:: SET TASK ::
Please rewrite the rows below with "At what coordinates should I click to accomplish" replaced by "Which point should I click to accomplish", leaving everything else unchanged.

:: DATA SHOWN ::
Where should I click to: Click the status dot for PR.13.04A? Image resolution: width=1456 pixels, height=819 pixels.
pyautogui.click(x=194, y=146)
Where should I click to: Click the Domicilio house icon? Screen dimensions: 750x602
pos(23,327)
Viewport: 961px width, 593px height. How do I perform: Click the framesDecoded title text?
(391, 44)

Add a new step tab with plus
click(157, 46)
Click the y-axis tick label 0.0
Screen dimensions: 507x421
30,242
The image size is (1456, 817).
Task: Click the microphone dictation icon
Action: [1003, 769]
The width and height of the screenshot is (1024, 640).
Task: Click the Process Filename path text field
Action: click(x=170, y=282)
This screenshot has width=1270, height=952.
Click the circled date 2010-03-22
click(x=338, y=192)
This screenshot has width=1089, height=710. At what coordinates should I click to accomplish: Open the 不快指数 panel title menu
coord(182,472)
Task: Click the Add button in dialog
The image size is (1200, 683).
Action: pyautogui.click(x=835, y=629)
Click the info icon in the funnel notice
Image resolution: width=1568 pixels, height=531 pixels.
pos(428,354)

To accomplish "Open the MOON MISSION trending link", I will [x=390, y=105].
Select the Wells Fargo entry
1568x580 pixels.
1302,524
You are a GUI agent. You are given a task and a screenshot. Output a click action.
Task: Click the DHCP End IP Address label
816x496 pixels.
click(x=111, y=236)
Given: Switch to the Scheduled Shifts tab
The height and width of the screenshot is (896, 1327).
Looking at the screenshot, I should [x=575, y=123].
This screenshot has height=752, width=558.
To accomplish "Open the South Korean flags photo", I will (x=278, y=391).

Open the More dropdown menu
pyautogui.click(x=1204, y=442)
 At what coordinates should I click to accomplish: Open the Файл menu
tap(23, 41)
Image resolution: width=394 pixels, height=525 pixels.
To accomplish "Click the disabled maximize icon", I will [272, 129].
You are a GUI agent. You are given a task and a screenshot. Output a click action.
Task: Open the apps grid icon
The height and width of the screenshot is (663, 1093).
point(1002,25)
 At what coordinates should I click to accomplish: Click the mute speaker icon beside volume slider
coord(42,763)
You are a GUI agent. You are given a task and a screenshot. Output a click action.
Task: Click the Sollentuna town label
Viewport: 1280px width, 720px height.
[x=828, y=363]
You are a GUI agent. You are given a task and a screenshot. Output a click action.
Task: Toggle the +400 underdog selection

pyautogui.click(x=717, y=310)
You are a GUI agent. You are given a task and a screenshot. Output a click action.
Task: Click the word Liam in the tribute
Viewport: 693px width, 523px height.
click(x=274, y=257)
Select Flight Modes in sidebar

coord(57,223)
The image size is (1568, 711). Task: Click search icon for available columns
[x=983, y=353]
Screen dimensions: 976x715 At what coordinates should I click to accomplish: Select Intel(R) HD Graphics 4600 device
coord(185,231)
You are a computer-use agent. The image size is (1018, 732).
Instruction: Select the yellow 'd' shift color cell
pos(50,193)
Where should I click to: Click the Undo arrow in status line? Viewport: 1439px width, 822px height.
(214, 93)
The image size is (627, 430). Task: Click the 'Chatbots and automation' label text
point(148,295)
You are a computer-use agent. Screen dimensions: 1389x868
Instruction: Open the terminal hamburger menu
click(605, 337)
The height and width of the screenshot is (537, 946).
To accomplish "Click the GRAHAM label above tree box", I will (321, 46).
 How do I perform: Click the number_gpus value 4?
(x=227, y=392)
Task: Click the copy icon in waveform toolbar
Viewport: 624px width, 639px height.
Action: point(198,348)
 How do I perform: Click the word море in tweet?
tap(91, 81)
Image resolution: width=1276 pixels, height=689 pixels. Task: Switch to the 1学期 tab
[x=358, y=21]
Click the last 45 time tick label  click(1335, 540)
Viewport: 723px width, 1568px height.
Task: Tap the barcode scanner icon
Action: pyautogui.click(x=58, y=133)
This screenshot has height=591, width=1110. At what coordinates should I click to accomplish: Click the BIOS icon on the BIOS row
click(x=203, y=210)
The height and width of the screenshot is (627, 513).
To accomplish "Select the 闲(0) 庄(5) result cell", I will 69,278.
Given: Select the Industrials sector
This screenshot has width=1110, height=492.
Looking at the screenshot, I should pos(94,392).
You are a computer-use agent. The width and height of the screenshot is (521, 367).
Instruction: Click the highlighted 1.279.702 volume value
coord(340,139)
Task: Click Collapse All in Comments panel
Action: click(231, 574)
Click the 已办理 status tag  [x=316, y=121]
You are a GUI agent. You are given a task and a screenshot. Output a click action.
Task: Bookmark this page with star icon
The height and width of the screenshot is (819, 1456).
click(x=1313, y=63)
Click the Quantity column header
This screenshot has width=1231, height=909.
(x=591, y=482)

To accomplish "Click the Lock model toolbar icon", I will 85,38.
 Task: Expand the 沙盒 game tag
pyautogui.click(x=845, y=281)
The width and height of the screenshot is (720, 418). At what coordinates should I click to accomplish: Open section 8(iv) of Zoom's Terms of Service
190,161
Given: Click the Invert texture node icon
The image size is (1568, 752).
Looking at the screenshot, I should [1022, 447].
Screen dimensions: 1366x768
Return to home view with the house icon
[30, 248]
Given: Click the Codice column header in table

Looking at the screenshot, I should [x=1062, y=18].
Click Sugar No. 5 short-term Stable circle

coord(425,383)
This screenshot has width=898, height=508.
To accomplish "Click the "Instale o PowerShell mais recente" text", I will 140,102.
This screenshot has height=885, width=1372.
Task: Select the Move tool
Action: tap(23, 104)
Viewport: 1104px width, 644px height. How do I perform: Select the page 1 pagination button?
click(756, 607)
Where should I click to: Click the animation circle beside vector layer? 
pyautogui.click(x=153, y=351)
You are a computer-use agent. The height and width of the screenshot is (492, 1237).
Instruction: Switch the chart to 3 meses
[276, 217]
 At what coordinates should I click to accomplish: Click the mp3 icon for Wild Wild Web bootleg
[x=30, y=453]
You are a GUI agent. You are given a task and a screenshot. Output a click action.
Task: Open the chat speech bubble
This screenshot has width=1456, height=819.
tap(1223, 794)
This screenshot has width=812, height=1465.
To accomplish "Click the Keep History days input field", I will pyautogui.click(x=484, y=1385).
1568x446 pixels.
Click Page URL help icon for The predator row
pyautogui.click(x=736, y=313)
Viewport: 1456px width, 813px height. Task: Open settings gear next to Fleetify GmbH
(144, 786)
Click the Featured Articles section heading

:: SOLUTION BELOW ::
Where should I click to: Click the status dot for PR.13.04A? Image resolution: width=1456 pixels, height=819 pixels.
pyautogui.click(x=194, y=146)
Where should I click to: Click the Domicilio house icon? Screen dimensions: 750x602
pos(23,327)
Viewport: 961px width, 593px height. How do I perform: Click the framesDecoded title text?
(391, 44)

Add a new step tab with plus
click(157, 46)
Click the y-axis tick label 0.0
Screen dimensions: 507x421
30,242
The image size is (1456, 817).
Task: Click the microphone dictation icon
Action: [1003, 769]
The width and height of the screenshot is (1024, 640).
Task: Click the Process Filename path text field
Action: click(x=170, y=282)
This screenshot has width=1270, height=952.
Click the circled date 2010-03-22
click(x=338, y=192)
This screenshot has width=1089, height=710. Which point should I click to accomplish: Open the 不快指数 panel title menu
coord(182,472)
Task: Click the Add button in dialog
The image size is (1200, 683).
Action: pyautogui.click(x=835, y=629)
Click the info icon in the funnel notice
Image resolution: width=1568 pixels, height=531 pixels.
pos(428,354)

To accomplish "Open the MOON MISSION trending link", I will [x=390, y=105].
Select the Wells Fargo entry
1568x580 pixels.
1302,524
You are a GUI agent. You are given a task and a screenshot. Output a click action.
Task: Click the DHCP End IP Address label
816x496 pixels.
click(x=111, y=236)
Given: Switch to the Scheduled Shifts tab
The height and width of the screenshot is (896, 1327).
Looking at the screenshot, I should [x=575, y=123].
This screenshot has height=752, width=558.
To accomplish "Open the South Korean flags photo", I will (x=278, y=391).

Open the More dropdown menu
pyautogui.click(x=1204, y=442)
 Which point should I click to accomplish: Open the Файл menu
tap(23, 41)
Image resolution: width=394 pixels, height=525 pixels.
To accomplish "Click the disabled maximize icon", I will [272, 129].
You are a GUI agent. You are given a task and a screenshot. Output a click action.
Task: Open the apps grid icon
The height and width of the screenshot is (663, 1093).
point(1002,25)
 Which point should I click to accomplish: Click the mute speaker icon beside volume slider
coord(42,763)
You are a GUI agent. You are given a task and a screenshot. Output a click action.
Task: Click the Sollentuna town label
Viewport: 1280px width, 720px height.
[x=828, y=363]
You are a GUI agent. You are given a task and a screenshot. Output a click action.
Task: Toggle the +400 underdog selection

pyautogui.click(x=717, y=310)
You are a GUI agent. You are given a task and a screenshot. Output a click action.
Task: Click the word Liam in the tribute
Viewport: 693px width, 523px height.
click(x=274, y=257)
Select Flight Modes in sidebar

coord(57,223)
The image size is (1568, 711). Task: Click search icon for available columns
[x=983, y=353]
Screen dimensions: 976x715 Which point should I click to accomplish: Select Intel(R) HD Graphics 4600 device
coord(185,231)
You are a computer-use agent. The image size is (1018, 732).
Instruction: Select the yellow 'd' shift color cell
pos(50,193)
Where should I click to: Click the Undo arrow in status line? Viewport: 1439px width, 822px height.
(214, 93)
The image size is (627, 430). Task: Click the 'Chatbots and automation' label text
point(148,295)
You are a computer-use agent. Screen dimensions: 1389x868
Instruction: Open the terminal hamburger menu
click(605, 337)
The height and width of the screenshot is (537, 946).
To accomplish "Click the GRAHAM label above tree box", I will (321, 46).
 How do I perform: Click the number_gpus value 4?
(x=227, y=392)
Task: Click the copy icon in waveform toolbar
Viewport: 624px width, 639px height.
Action: point(198,348)
 How do I perform: Click the word море in tweet?
tap(91, 81)
Image resolution: width=1276 pixels, height=689 pixels. Task: Switch to the 1学期 tab
[x=358, y=21]
Click the last 45 time tick label  click(1335, 540)
Viewport: 723px width, 1568px height.
Task: Tap the barcode scanner icon
Action: pyautogui.click(x=58, y=133)
This screenshot has height=591, width=1110. Which point should I click to accomplish: Click the BIOS icon on the BIOS row
click(x=203, y=210)
The height and width of the screenshot is (627, 513).
To accomplish "Select the 闲(0) 庄(5) result cell", I will 69,278.
Given: Select the Industrials sector
This screenshot has width=1110, height=492.
Looking at the screenshot, I should pos(94,392).
You are a computer-use agent. The width and height of the screenshot is (521, 367).
Instruction: Click the highlighted 1.279.702 volume value
coord(340,139)
Task: Click Collapse All in Comments panel
Action: click(231, 574)
Click the 已办理 status tag  [x=316, y=121]
You are a GUI agent. You are given a task and a screenshot. Output a click action.
Task: Bookmark this page with star icon
The height and width of the screenshot is (819, 1456).
click(x=1313, y=63)
Click the Quantity column header
This screenshot has width=1231, height=909.
(x=591, y=482)

To accomplish "Click the Lock model toolbar icon", I will 85,38.
 Task: Expand the 沙盒 game tag
pyautogui.click(x=845, y=281)
The width and height of the screenshot is (720, 418). Which point should I click to accomplish: Open section 8(iv) of Zoom's Terms of Service
190,161
Given: Click the Invert texture node icon
The image size is (1568, 752).
Looking at the screenshot, I should [1022, 447].
Screen dimensions: 1366x768
Return to home view with the house icon
[30, 248]
Given: Click the Codice column header in table

Looking at the screenshot, I should [x=1062, y=18].
Click Sugar No. 5 short-term Stable circle

coord(425,383)
This screenshot has width=898, height=508.
To accomplish "Click the "Instale o PowerShell mais recente" text", I will 140,102.
This screenshot has height=885, width=1372.
Task: Select the Move tool
Action: tap(23, 104)
Viewport: 1104px width, 644px height. How do I perform: Select the page 1 pagination button?
click(756, 607)
Where should I click to: Click the animation circle beside vector layer? 
pyautogui.click(x=153, y=351)
You are a computer-use agent. The height and width of the screenshot is (492, 1237).
Instruction: Switch the chart to 3 meses
[276, 217]
 Which point should I click to accomplish: Click the mp3 icon for Wild Wild Web bootleg
[x=30, y=453]
You are a GUI agent. You are given a task and a screenshot. Output a click action.
Task: Open the chat speech bubble
This screenshot has width=1456, height=819.
tap(1223, 794)
This screenshot has width=812, height=1465.
To accomplish "Click the Keep History days input field", I will pyautogui.click(x=484, y=1385).
1568x446 pixels.
Click Page URL help icon for The predator row
pyautogui.click(x=736, y=313)
Viewport: 1456px width, 813px height. Task: Open settings gear next to Fleetify GmbH
(144, 786)
Click the Featured Articles section heading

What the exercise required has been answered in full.